Table 2. Biological implication of regulatory modules
Identification of intermodule relations
Distribution of module overlap
Given different RMs, m and m′, we can infer the intermodule relation between them based on the two dimensional degrees of overlap, X_{g} and X_{s}.(see Methods section). For the sake of representational convenience, we sampled 300 representatives out of the original 426,558 RMs; 300 centroids from kmedoid clustering (k = 300) were selected as the representative modules.
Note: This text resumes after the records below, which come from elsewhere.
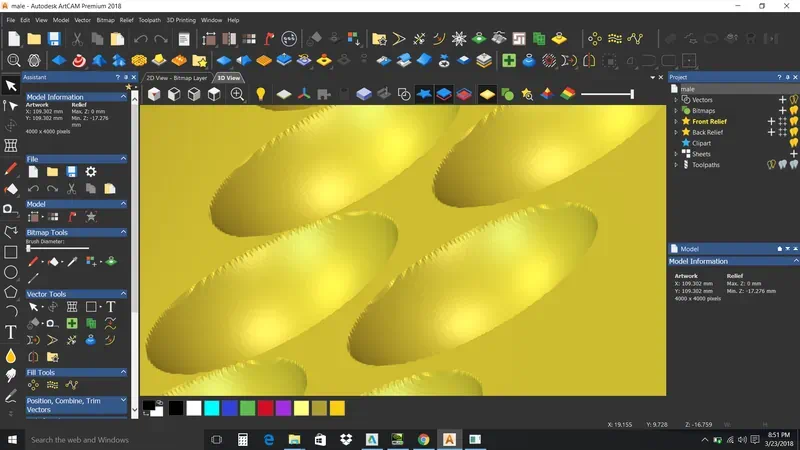Toggle Clipart visibility light bulb
The image size is (800, 450).
click(x=793, y=143)
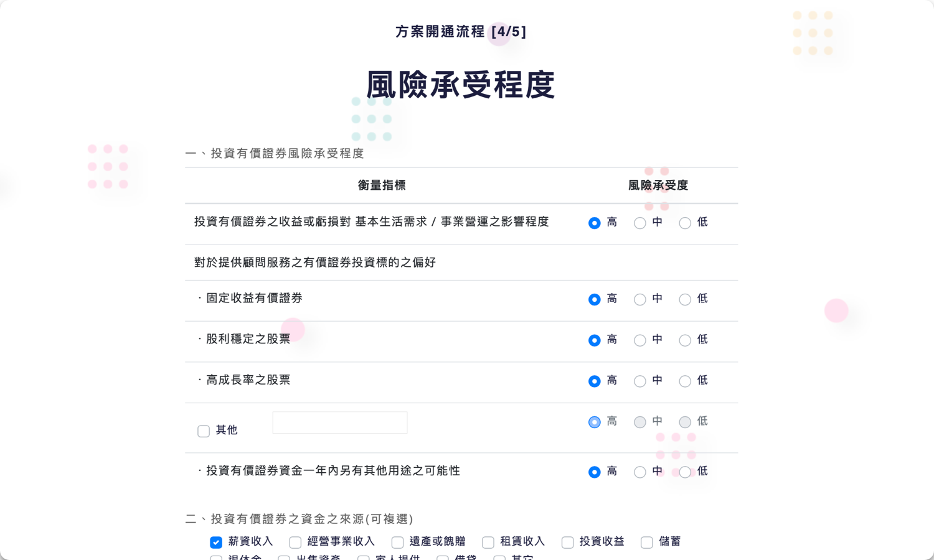934x560 pixels.
Task: Choose 高 for 固定收益有價證券
Action: coord(595,300)
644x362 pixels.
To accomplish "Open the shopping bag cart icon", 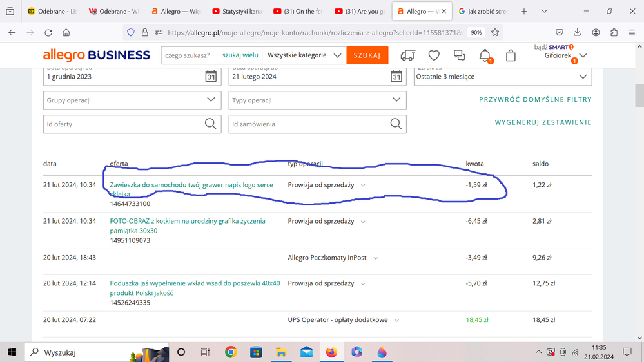I will pos(511,56).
The kmedoid clustering is based on the distance between RMs, defined as an inverse of the proportion of overlap area to the area sum of two RMs. Among the representative modules, 249 were most significantly enriched to ‘response to stress’ of GOslim term, 34 to ‘carbohydrate metabolism’, 12 to ‘generation of precursor metabolites’ and energy’, 4 to ‘biological process unknown’, and 1 to ‘cell homeostasis’. Fig. 3 shows the plot of (X_{s}, X_{g})’s for all possible pairs of (m,m′). Most of the pairs belong to either similar or independent type since the gene sets of two modules are similar (dissimilar), and the sample set are highly likely to be similar (dissimilar) as well. However, in the viewpoint of biology, it will be more interesting to investigate the remaining two types of intermodule relations, conditionally coregulated and separately coregulated. The relationship of conditionally coregulated may be observed when a gene set is controlled by different regulation mechanisms, and maybe at different biological states. On the other hand, the relationship of separately coregulated may happen if distinct gene sets are coregulated separately under same samples.
Figure 3. Intermodular relation by gene vs. sample overlap. Intermodular relation by gene vs. sample overlap: All possible pairs of 300 representative RMs, _{300}C_{2} pairs, are scattered onto the panel of X_{g}–axis and X_{s}–axis. A circle represents (X_{s}, X_{g}) of a pair (m, m′). The cartoons at the corners represent the four types of intermodule relations; the disposition of two boxes illustrates how two modules are relatively located in the gene expression matrix, where a box symbolizes a module m with the rows of genes and the columns of samples.
Typical examples of four intermodule relations
Fig. 4 visualizes the intermodule relations of the representative modules. For the ease of representation, the modules were rearranged in order that similar samples within an identical GOslim term were grouped together. In the plot, the coordinate (i, j) in the lower diagonal where i >j (1 ≤ i, j ≤ 300) represents the gene overlap (X_{g}) between m_{i} and m_{j} , on the other hand, the coordinate (i, j) in the upper diagonal where i <j represents the sample overlap (X_{s}). The grayscale indicates the degree of overlap; the darker the higher overlap. The square roughly groups the modules which belong to the same type of intermodule relation. The following describes groupwise characteristics of the modules.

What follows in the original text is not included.